I walked him to the building and unlocked the office door. “There’s furniture pads in the backroom to sleep on,” I told him.
I met Pompano Ron while The Sheik and I were partnering at Lerch’s. Pampano Ron was just plain Ron in those days. The Sheik and I ran two trucks at the time, Sheik drove and packed one and I the other. We each needed two helpers. Sheik was in charge of manpower and I’d spend my dreary days with crews he chose for me, mostly his relatives and friends whose conversation, as indicated earlier, was limited to sexploits. Occasionally an auslander would slip in to bring me news of the wider world. I’d enjoy the change of face and request that person for the following day. Such was the case with Ron.
But Ron, trembling on the threshold of his career as a hobo after his marriage had crumbled, was unreliable, often a no-show, and Sheik would have to go to the phone at eight a.m. for a frenzied round of calls to try to find me another helper.

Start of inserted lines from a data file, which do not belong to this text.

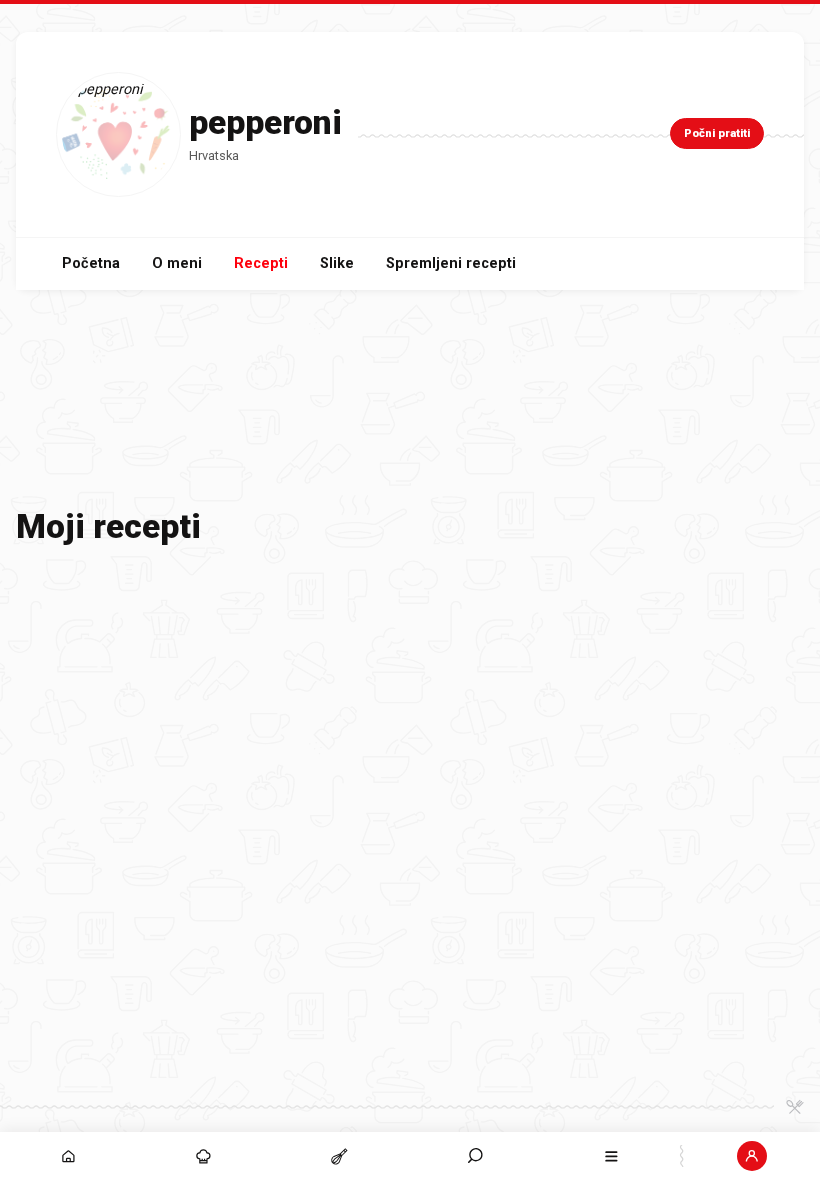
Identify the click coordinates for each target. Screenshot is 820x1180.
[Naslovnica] (68, 1156)
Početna (91, 263)
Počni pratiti (717, 133)
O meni (177, 263)
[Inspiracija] (204, 1156)
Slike (337, 263)
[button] (476, 1156)
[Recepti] (340, 1156)
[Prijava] (752, 1156)
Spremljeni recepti (451, 263)
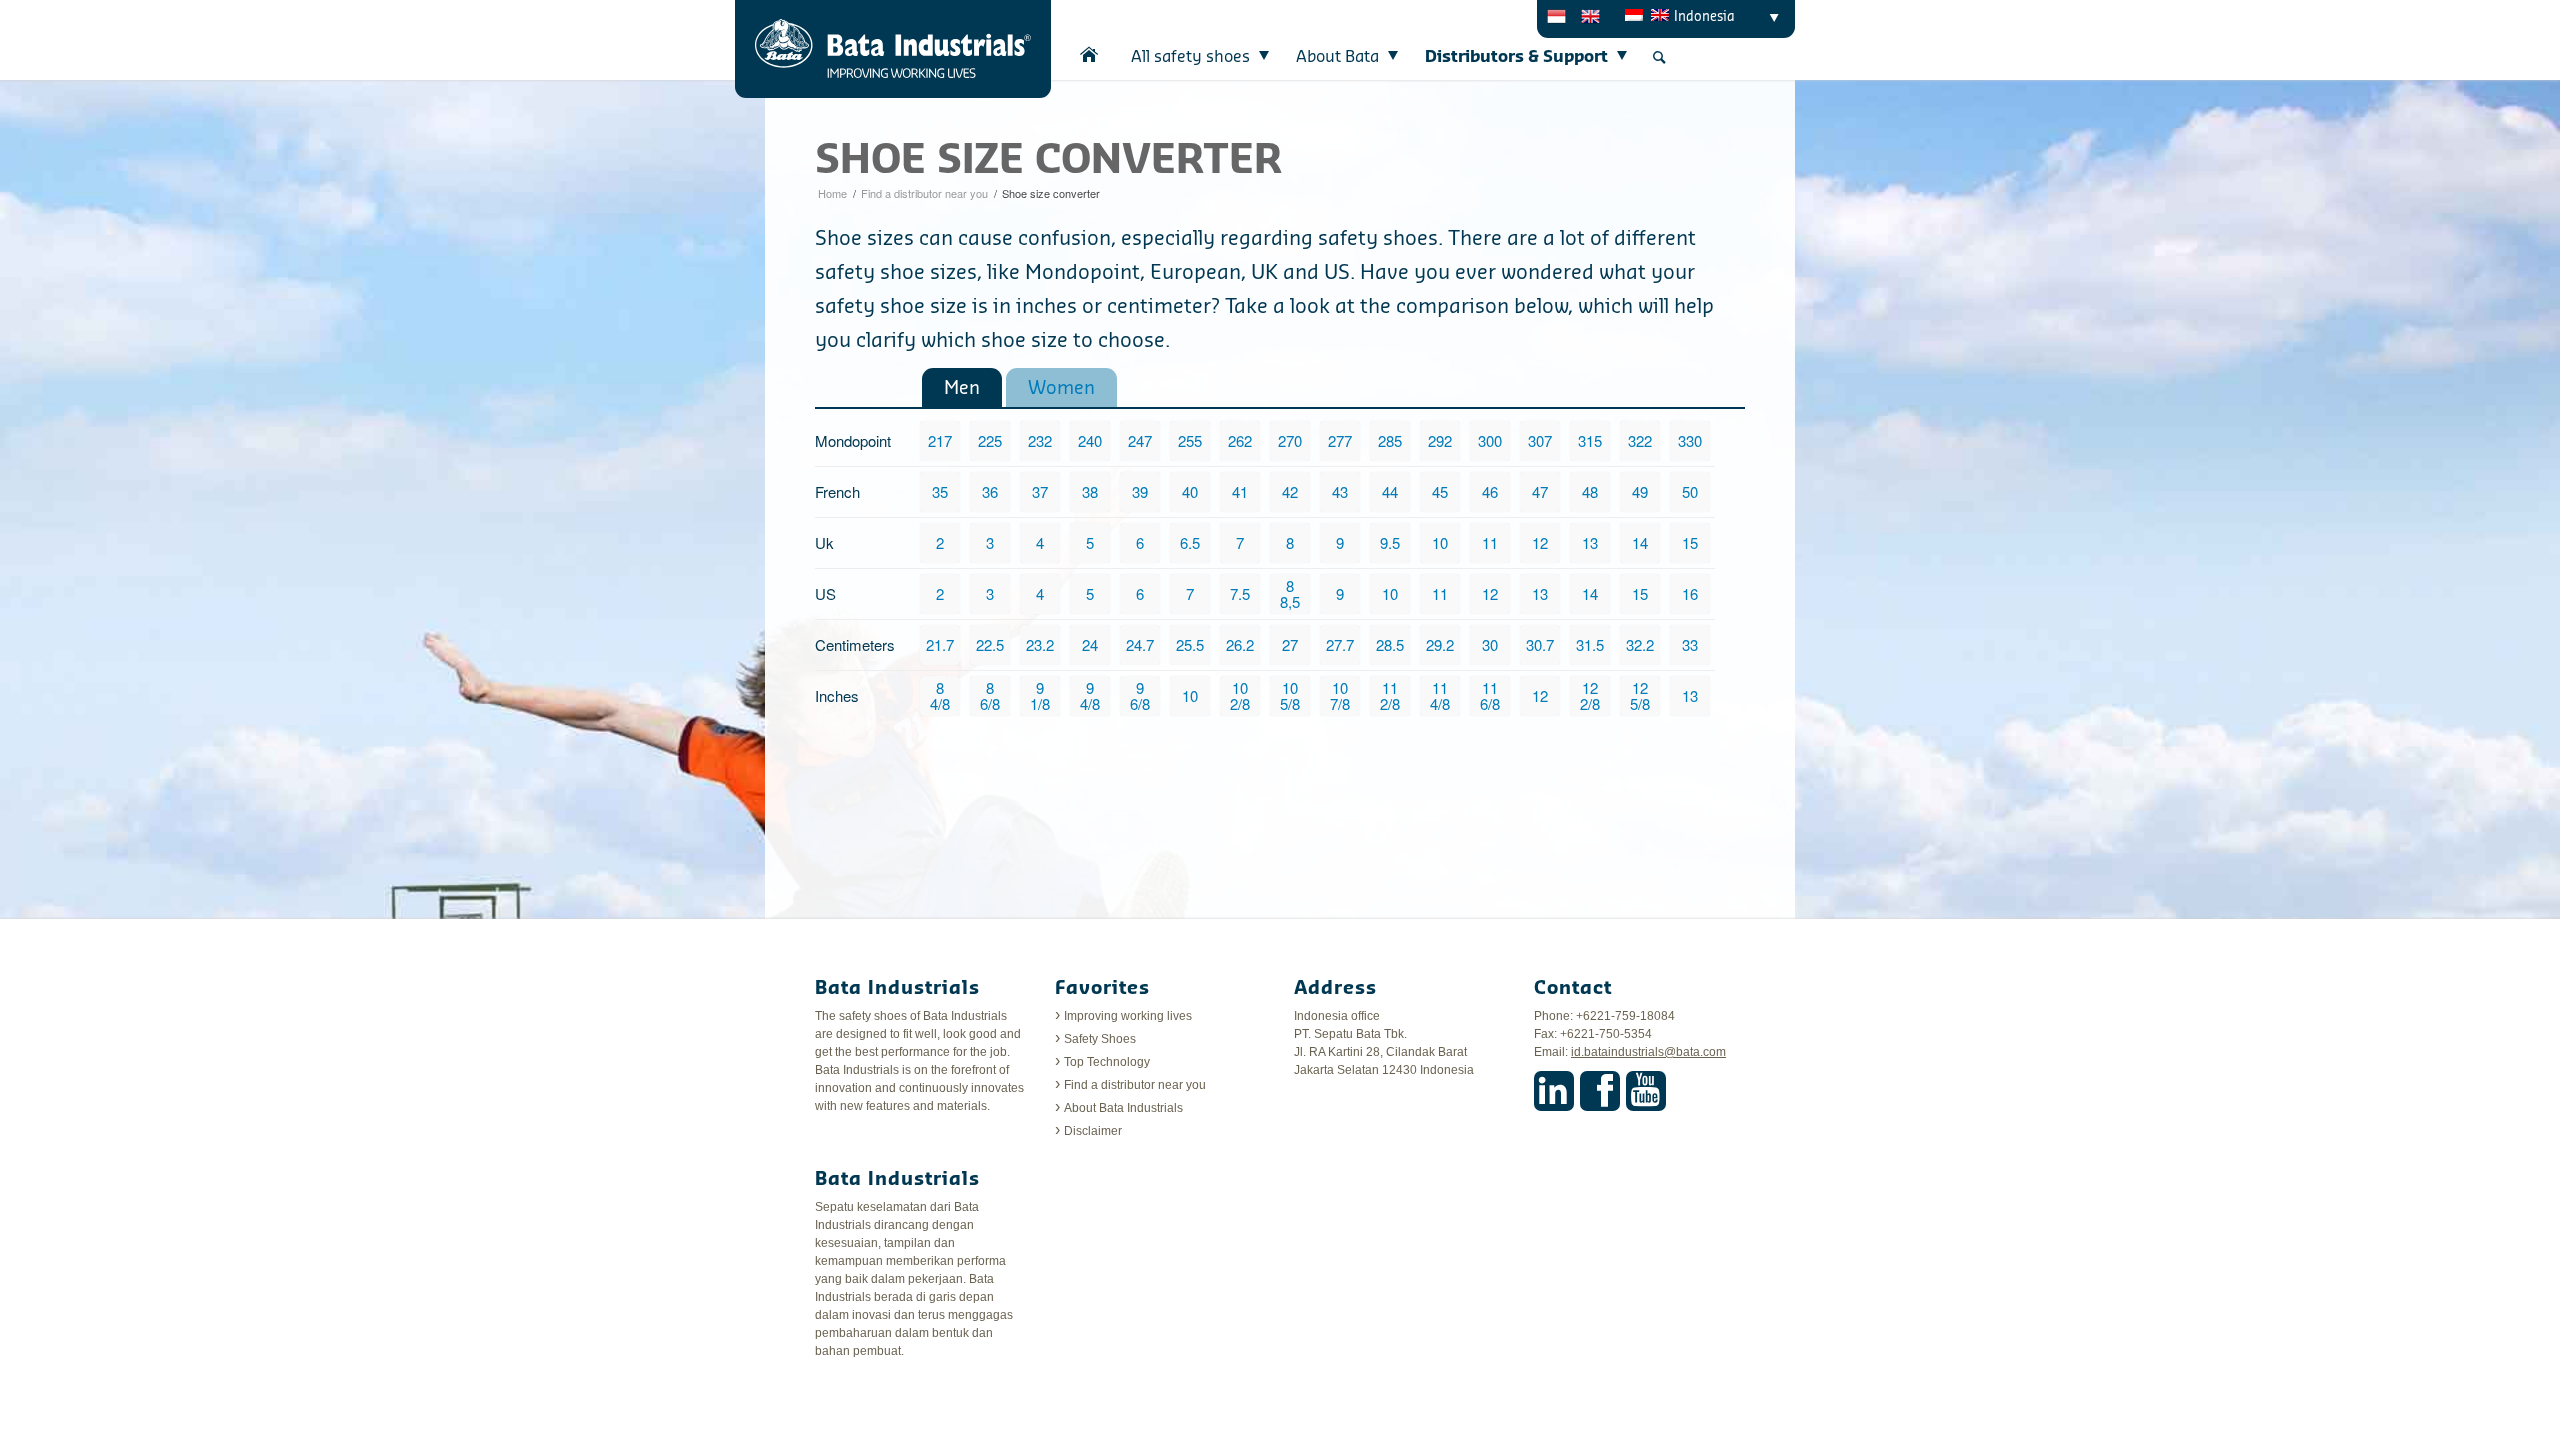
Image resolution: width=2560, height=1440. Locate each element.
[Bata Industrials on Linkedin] (1554, 1091)
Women (1061, 388)
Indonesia (1704, 16)
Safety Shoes (1100, 1039)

One morning after an exhausting telephone ordeal, Sheik angrily announced, “I know you like working with that guy, but he don’t work here anymore. He’s finished. Period.”
Period.
After The Sheik shit-canned him, Ron and I still kept in touch, “touch” being the operative word. Ron knew I was a soft touch, always good for a ten and didn’t expect to be paid back. He’d phone for a meet at Livio’s, a corner bar and restaurant about fifty feet from my house—Livio’s was a center of civility and decorum in contrast to the extravagances of the Zig Zag or Dirty Demmies—where Ron would regale me with hobo stories, worth ten bucks anytime, better value for my money than going to the movies. Pumpkin, also a Pompano Ron fan, often accompanied me, although she, while conceding that his peculiarities afforded a rich mine of entertainment, once jokingly offered the assessment that “The man should be fitted with a cap and bells.”